Gilles Scokart updated IVY-366:
-------------------------------

    Attachment: IVY-366-settings-scoping.patch

Here is a patch that add a support for ivy:settings and scoping of the settings.

It patch the code, the doc and the examples (src\example\build-a-ivy-repository is a good example where you can see the scoping in action).

I didn't updated the 'screenshots' in the tutorial (by the way, they are reather old...)

There is still a pending issue with the scoping of the http authentication done in the settings.

In the doc, I mentioned 'since 2.0'.  I hope it is the right number.

I guess I didn't have to say it, but you certainly have to review the english grammar of my doc, sory.

Ho.. and I just realised that I didn't mention in the doc that all the ant properties are now used by ivy, except when they are explicitly overwritten in ivy settings (or with a var task).  Concerning that, note that ant properties have the priority over 'non overwrite' ivy variables. It means that ivy variable can be overwritten by ant variables (is it what we want??).
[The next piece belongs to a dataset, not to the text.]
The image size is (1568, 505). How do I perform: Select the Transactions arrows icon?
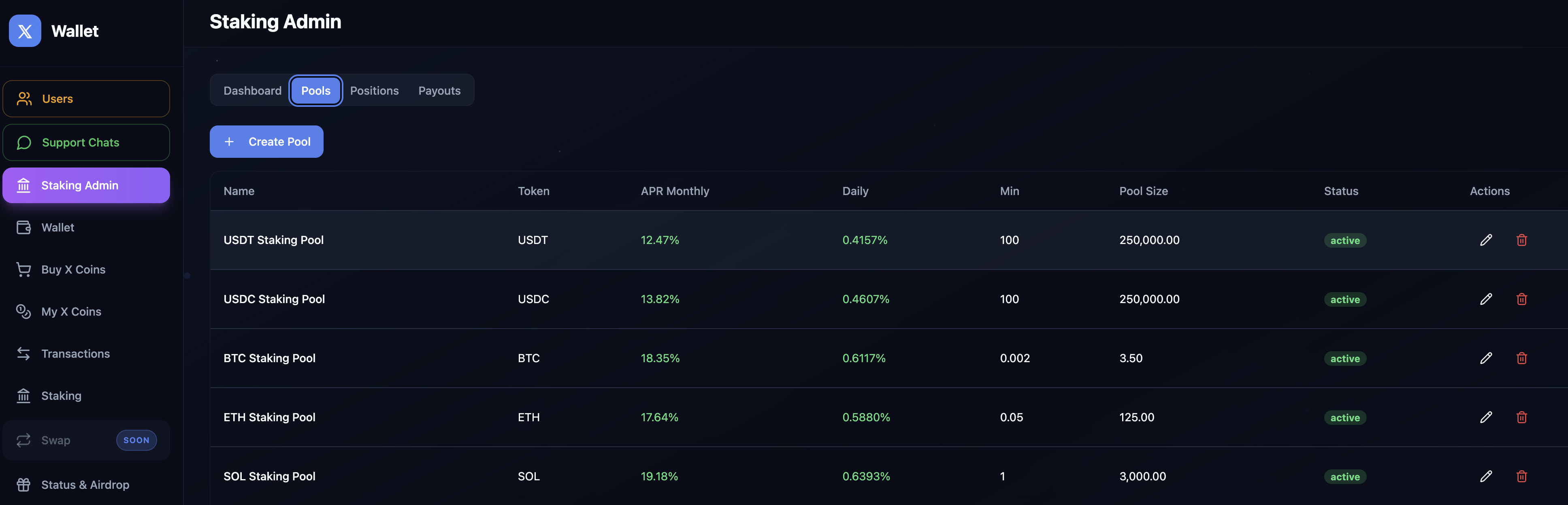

> Scope and status leakage during build lifecycle
> -----------------------------------------------
>
>                 Key: IVY-366
>                 URL: https://issues.apache.org/jira/browse/IVY-366
>             Project: Ivy
>          Issue Type: Improvement
>          Components: Ant, Core
>    Affects Versions: 1.4.1
>            Reporter: Stephane Bailliez
>         Assigned To: Maarten Coene
>         Attachments: IVY-366-settings-scoping.patch
>
>
> Writing this to keep track of the problem following mail in dev@:
> Just a couple of lines about something that has been bothering me for a long time.
> Ivy stores a lot of properties (including an instance of itself after configure) while running, and other tasks add properties on their way as well.
> I don't like very much this as it prevents to do separation of concerns between ivy instances, and resolve calls for example as it basically provides you a couple of nice way to shoot yourself in the foot rather transparently. A minor mistake is enough to make you scratch your head for some time.
> The typical example would be that I have a common build xml which provides all the lifecycle needed for most projects.
> It is doing the resolve for standardized conf and types.
> Projects can override some targets to add their own dependencies and retrieve them.
> Typical example would be to retrieve a binary file (or whatever which is not used for compilation but for running/packaging)
> Which basically means that it must do its own resolve/retrieve call and thus will interfere with the properties that have already been set. So the packaging, publishing process (which is later in the cycle) , may actually be altered by the fact that I have ran a different set of ivy calls.
> NB: This information leakage is particulary evil when you're doing a complex build with different setups where you're doing subant calls. It becomes very very hard to make sure you're not doing something wrong.
> At first I would say: "Would be nice to at least have 'scopes' but there might be a better way.